Danish journalist and television presenter (born 1978)

Lise Rønne (born 1 November 1978) is a Danish journalist and television presenter, best known in Denmark for presenting four seasons of X Factor as well as two seasons of Dansk Melodi Grand Prix. She is best known outside Denmark for presenting the Eurovision Song Contest in 2014.

== Education ==
Rønne attended Viborg Katedralskole, graduating in 1997 to pursue a bachelor's degree in media studies from Aarhus University and a diploma in journalism.

== Career ==
Rønne began her journalistic career at the age of 22, as a production assistant on MTV in London. On returning to Denmark, she began presenting shows such as Boogie, Dagens Danmark and Ungefair on DR1 and Rundfunk on TV 2.

In 2005, Rønne was offered the chance to replace Andrea Elisabeth Rudolph as co-presenter of TV 2's Vild med dans, but rejected the offer in order to pursue a journalistic career at Danmarks Radio (DR), working for TV Avisen alongside Dagens Danmark on 1 January 2006, before joining the team behind DR1's Aftenshowet on 1 January 2007. Having worked initially as a researcher and reporter, Rønne was appointed editor of the show on 1 August 2007, and first stood in for regular presenter Louise Wolff on 3 March 2008.

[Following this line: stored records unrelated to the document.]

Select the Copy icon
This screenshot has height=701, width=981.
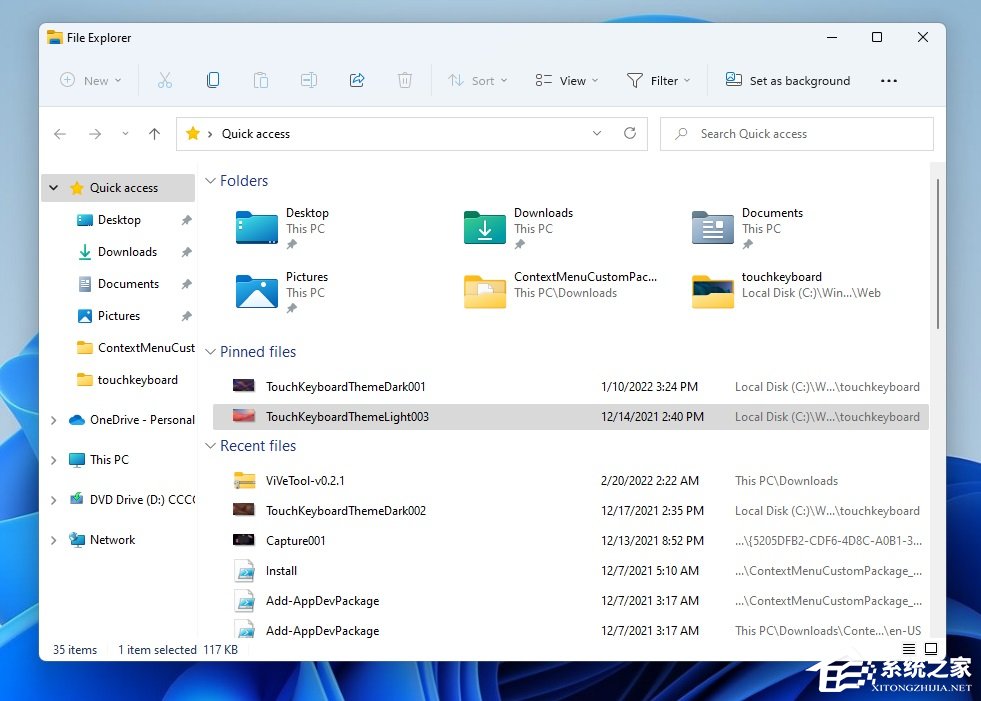213,80
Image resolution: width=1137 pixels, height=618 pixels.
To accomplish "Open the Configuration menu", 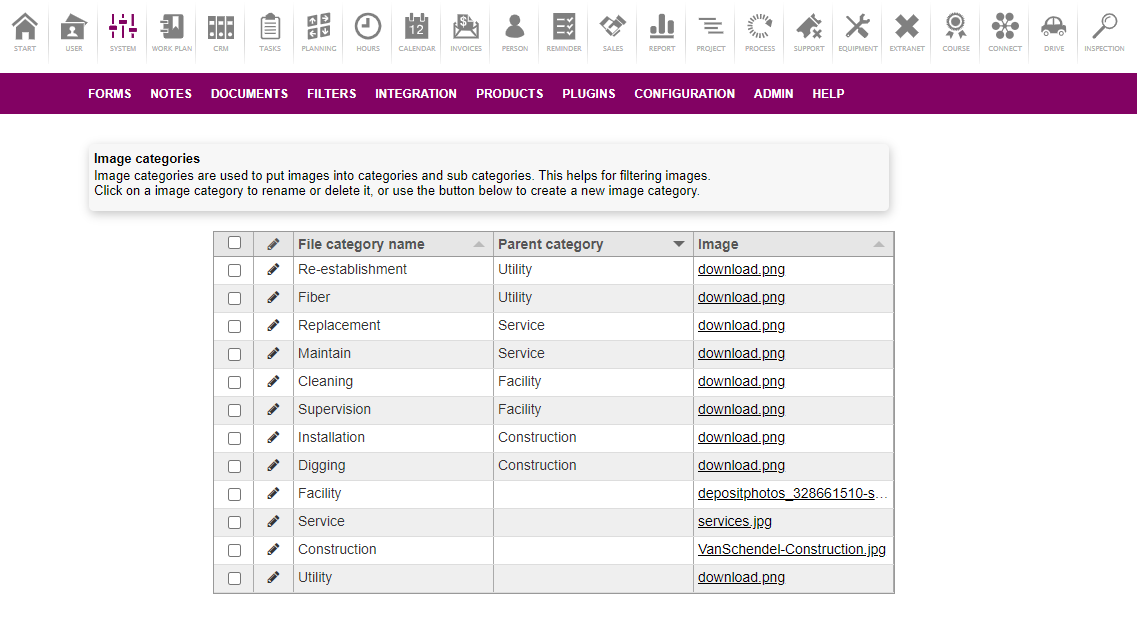I will (684, 94).
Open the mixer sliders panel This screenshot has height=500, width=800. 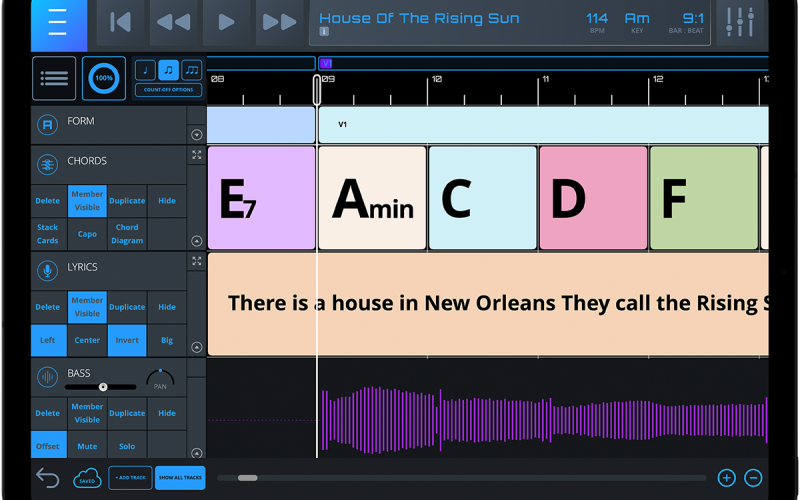741,23
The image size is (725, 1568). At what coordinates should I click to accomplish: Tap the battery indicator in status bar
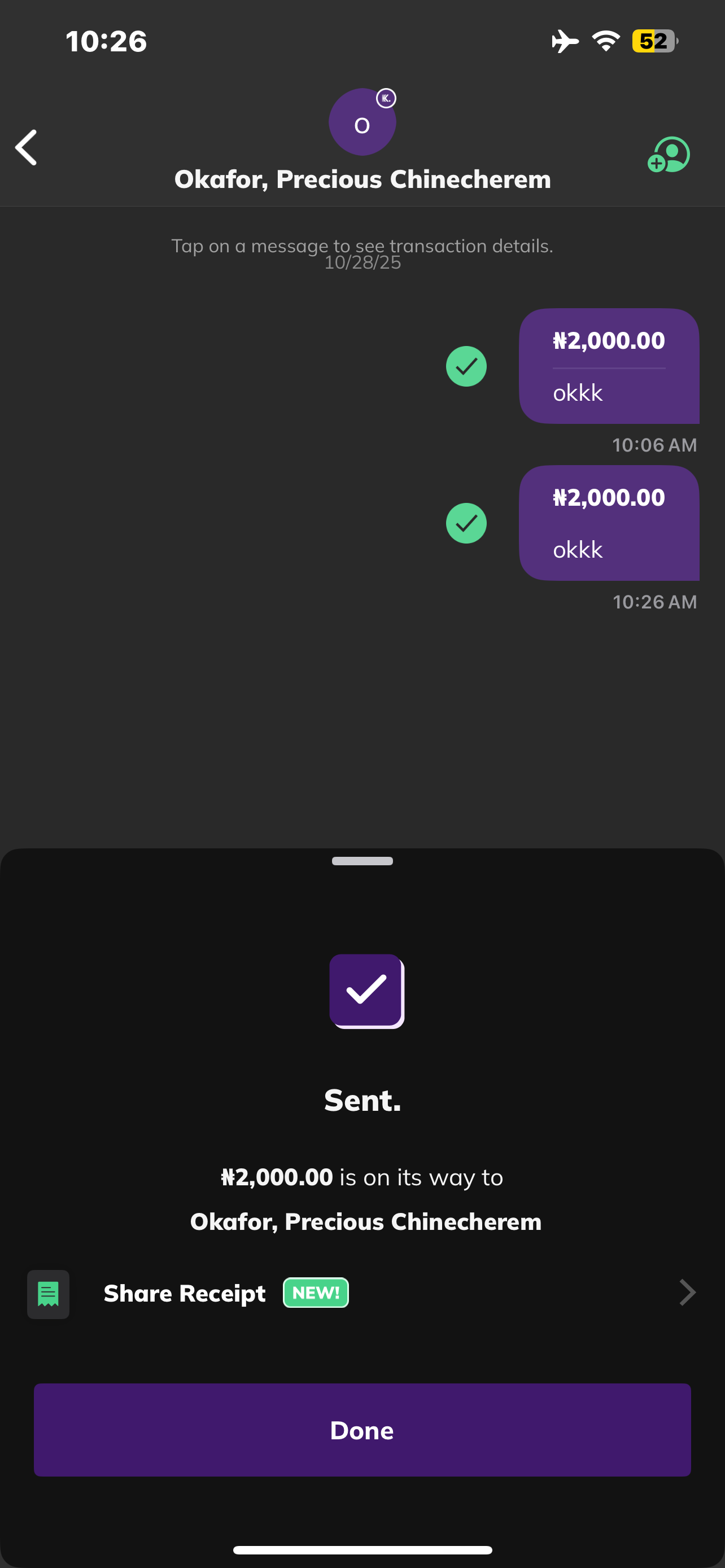pyautogui.click(x=654, y=41)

She has hosted four seasons of X Factor: 2008, 2009, 2011 and 2012, but announced on 8 March 2012 that the fifth series of the show in 2012 would be her last as host.

Rønne worked as editor of Fakten og Livsstil for DR Medier between 2011 and 2013, before leaving DR in 2012 to become a freelancer. DR announced on 22 May 2015 that she would return to DR as the regular presenter of Aftenshowet from 1 August.

Rønne also presented DR's annual fundraising initiative Danmarks Indsamling on 6 February 2016 alongside Ulla Essendrop.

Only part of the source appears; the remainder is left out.